EXERCISE REQUIREMENTS
Write out the entries below once more, exactly.

TASK INPUT
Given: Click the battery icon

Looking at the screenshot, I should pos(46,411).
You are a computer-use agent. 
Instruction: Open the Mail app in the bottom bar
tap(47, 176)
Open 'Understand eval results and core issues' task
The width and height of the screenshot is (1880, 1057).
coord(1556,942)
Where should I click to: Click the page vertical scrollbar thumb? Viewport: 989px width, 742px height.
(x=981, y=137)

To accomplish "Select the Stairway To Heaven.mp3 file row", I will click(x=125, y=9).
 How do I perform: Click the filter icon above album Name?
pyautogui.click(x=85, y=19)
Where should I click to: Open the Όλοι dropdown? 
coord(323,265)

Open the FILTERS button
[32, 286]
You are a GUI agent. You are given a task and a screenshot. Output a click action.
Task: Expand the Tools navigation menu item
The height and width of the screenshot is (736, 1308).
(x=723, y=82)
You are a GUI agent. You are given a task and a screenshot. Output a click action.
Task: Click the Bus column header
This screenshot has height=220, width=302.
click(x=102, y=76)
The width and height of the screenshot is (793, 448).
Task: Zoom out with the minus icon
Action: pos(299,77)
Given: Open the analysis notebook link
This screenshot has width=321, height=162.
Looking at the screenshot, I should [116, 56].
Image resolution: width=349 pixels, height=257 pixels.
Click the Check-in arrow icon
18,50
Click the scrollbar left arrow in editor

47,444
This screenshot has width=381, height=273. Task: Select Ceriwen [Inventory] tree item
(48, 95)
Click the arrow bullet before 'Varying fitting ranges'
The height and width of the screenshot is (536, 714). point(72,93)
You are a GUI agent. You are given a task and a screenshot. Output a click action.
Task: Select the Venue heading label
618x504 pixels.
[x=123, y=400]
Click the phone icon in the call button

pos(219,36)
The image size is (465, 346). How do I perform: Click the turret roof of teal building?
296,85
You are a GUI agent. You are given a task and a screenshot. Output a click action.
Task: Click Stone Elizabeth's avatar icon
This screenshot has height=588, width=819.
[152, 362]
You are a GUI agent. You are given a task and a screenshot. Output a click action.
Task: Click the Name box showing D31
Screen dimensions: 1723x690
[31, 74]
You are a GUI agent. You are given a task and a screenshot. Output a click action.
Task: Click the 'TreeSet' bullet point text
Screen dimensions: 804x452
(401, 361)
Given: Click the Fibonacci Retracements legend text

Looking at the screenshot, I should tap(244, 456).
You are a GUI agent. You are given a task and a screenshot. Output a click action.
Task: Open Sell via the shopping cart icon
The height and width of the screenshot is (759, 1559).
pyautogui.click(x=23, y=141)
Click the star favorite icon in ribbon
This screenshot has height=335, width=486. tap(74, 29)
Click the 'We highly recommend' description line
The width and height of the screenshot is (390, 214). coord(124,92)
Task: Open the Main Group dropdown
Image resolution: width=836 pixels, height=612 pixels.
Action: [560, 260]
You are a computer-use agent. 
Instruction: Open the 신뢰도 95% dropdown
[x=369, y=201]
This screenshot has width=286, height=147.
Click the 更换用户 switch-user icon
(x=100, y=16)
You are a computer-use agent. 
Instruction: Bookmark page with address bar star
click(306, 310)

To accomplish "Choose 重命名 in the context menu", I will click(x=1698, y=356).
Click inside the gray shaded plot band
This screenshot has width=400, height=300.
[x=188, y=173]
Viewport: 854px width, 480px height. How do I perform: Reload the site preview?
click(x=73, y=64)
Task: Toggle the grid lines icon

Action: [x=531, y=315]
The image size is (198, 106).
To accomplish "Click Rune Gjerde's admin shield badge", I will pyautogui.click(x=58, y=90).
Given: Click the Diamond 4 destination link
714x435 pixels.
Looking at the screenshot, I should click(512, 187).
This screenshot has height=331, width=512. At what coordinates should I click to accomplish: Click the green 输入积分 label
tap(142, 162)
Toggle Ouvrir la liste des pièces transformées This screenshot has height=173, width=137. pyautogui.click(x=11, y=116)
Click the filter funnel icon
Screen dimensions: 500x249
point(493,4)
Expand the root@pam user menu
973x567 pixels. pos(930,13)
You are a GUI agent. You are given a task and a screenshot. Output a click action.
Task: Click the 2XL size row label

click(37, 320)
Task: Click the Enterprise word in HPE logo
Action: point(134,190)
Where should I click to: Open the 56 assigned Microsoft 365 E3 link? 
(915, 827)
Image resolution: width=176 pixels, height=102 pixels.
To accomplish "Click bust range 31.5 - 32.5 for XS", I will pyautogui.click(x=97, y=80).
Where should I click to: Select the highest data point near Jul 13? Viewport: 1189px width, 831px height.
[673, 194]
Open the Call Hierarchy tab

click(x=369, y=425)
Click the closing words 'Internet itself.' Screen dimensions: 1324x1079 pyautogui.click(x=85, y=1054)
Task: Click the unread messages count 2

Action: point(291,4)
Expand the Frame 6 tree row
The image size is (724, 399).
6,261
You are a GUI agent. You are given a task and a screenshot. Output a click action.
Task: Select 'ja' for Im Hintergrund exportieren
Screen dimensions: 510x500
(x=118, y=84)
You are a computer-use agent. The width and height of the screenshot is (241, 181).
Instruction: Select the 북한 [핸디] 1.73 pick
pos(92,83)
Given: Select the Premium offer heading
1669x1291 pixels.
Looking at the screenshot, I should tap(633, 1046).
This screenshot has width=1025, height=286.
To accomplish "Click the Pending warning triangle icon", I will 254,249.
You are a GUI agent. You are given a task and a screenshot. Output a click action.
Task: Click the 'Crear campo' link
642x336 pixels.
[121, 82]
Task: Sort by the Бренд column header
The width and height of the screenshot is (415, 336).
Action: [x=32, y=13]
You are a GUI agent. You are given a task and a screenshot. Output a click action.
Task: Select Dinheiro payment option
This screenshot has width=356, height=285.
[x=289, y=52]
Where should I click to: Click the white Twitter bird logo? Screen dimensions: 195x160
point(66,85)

RESULT OF THE EXERCISE
Given: Click the battery icon

Looking at the screenshot, I should pos(46,411).
You are a computer-use agent. 
Instruction: Open the Mail app in the bottom bar
tap(47, 176)
Open 'Understand eval results and core issues' task
The width and height of the screenshot is (1880, 1057).
coord(1556,942)
Where should I click to: Click the page vertical scrollbar thumb? Viewport: 989px width, 742px height.
(x=981, y=137)

To accomplish "Select the Stairway To Heaven.mp3 file row", I will click(x=125, y=9).
 How do I perform: Click the filter icon above album Name?
pyautogui.click(x=85, y=19)
Where should I click to: Open the Όλοι dropdown? 
coord(323,265)

Open the FILTERS button
[32, 286]
You are a GUI agent. You are given a task and a screenshot. Output a click action.
Task: Expand the Tools navigation menu item
The height and width of the screenshot is (736, 1308).
(x=723, y=82)
You are a GUI agent. You are given a task and a screenshot. Output a click action.
Task: Click the Bus column header
This screenshot has height=220, width=302.
click(x=102, y=76)
The width and height of the screenshot is (793, 448).
Task: Zoom out with the minus icon
Action: pos(299,77)
Given: Open the analysis notebook link
This screenshot has width=321, height=162.
Looking at the screenshot, I should [116, 56].
Image resolution: width=349 pixels, height=257 pixels.
Click the Check-in arrow icon
18,50
Click the scrollbar left arrow in editor

47,444
This screenshot has width=381, height=273. Task: Select Ceriwen [Inventory] tree item
(48, 95)
Click the arrow bullet before 'Varying fitting ranges'
The height and width of the screenshot is (536, 714). point(72,93)
You are a GUI agent. You are given a task and a screenshot. Output a click action.
Task: Select the Venue heading label
618x504 pixels.
[x=123, y=400]
Click the phone icon in the call button

pos(219,36)
The image size is (465, 346). How do I perform: Click the turret roof of teal building?
296,85
You are a GUI agent. You are given a task and a screenshot. Output a click action.
Task: Click Stone Elizabeth's avatar icon
This screenshot has height=588, width=819.
[152, 362]
You are a GUI agent. You are given a task and a screenshot. Output a click action.
Task: Click the Name box showing D31
Screen dimensions: 1723x690
[31, 74]
You are a GUI agent. You are given a task and a screenshot. Output a click action.
Task: Click the 'TreeSet' bullet point text
Screen dimensions: 804x452
(401, 361)
Given: Click the Fibonacci Retracements legend text

Looking at the screenshot, I should tap(244, 456).
You are a GUI agent. You are given a task and a screenshot. Output a click action.
Task: Open Sell via the shopping cart icon
The height and width of the screenshot is (759, 1559).
pyautogui.click(x=23, y=141)
Click the star favorite icon in ribbon
This screenshot has height=335, width=486. tap(74, 29)
Click the 'We highly recommend' description line
The width and height of the screenshot is (390, 214). coord(124,92)
Task: Open the Main Group dropdown
Image resolution: width=836 pixels, height=612 pixels.
Action: [560, 260]
You are a computer-use agent. 
Instruction: Open the 신뢰도 95% dropdown
[x=369, y=201]
This screenshot has width=286, height=147.
Click the 更换用户 switch-user icon
(x=100, y=16)
You are a computer-use agent. 
Instruction: Bookmark page with address bar star
click(306, 310)

To accomplish "Choose 重命名 in the context menu", I will click(x=1698, y=356).
Click inside the gray shaded plot band
This screenshot has width=400, height=300.
[x=188, y=173]
Viewport: 854px width, 480px height. How do I perform: Reload the site preview?
click(x=73, y=64)
Task: Toggle the grid lines icon

Action: [x=531, y=315]
The image size is (198, 106).
To accomplish "Click Rune Gjerde's admin shield badge", I will pyautogui.click(x=58, y=90).
Given: Click the Diamond 4 destination link
714x435 pixels.
Looking at the screenshot, I should click(512, 187).
This screenshot has height=331, width=512. At what coordinates should I click to accomplish: Click the green 输入积分 label
tap(142, 162)
Toggle Ouvrir la liste des pièces transformées This screenshot has height=173, width=137. pyautogui.click(x=11, y=116)
Click the filter funnel icon
Screen dimensions: 500x249
point(493,4)
Expand the root@pam user menu
973x567 pixels. pos(930,13)
You are a GUI agent. You are given a task and a screenshot. Output a click action.
Task: Click the 2XL size row label

click(37, 320)
Task: Click the Enterprise word in HPE logo
Action: point(134,190)
Where should I click to: Open the 56 assigned Microsoft 365 E3 link? 
(915, 827)
Image resolution: width=176 pixels, height=102 pixels.
To accomplish "Click bust range 31.5 - 32.5 for XS", I will pyautogui.click(x=97, y=80).
Where should I click to: Select the highest data point near Jul 13? Viewport: 1189px width, 831px height.
[673, 194]
Open the Call Hierarchy tab

click(x=369, y=425)
Click the closing words 'Internet itself.' Screen dimensions: 1324x1079 pyautogui.click(x=85, y=1054)
Task: Click the unread messages count 2

Action: point(291,4)
Expand the Frame 6 tree row
The image size is (724, 399).
6,261
You are a GUI agent. You are given a task and a screenshot. Output a click action.
Task: Select 'ja' for Im Hintergrund exportieren
Screen dimensions: 510x500
(x=118, y=84)
You are a computer-use agent. The width and height of the screenshot is (241, 181).
Instruction: Select the 북한 [핸디] 1.73 pick
pos(92,83)
Given: Select the Premium offer heading
1669x1291 pixels.
Looking at the screenshot, I should tap(633, 1046).
This screenshot has width=1025, height=286.
To accomplish "Click the Pending warning triangle icon", I will 254,249.
You are a GUI agent. You are given a task and a screenshot. Output a click action.
Task: Click the 'Crear campo' link
642x336 pixels.
[121, 82]
Task: Sort by the Бренд column header
The width and height of the screenshot is (415, 336).
Action: [x=32, y=13]
You are a GUI agent. You are given a task and a screenshot. Output a click action.
Task: Select Dinheiro payment option
This screenshot has width=356, height=285.
[x=289, y=52]
Where should I click to: Click the white Twitter bird logo? Screen dimensions: 195x160
point(66,85)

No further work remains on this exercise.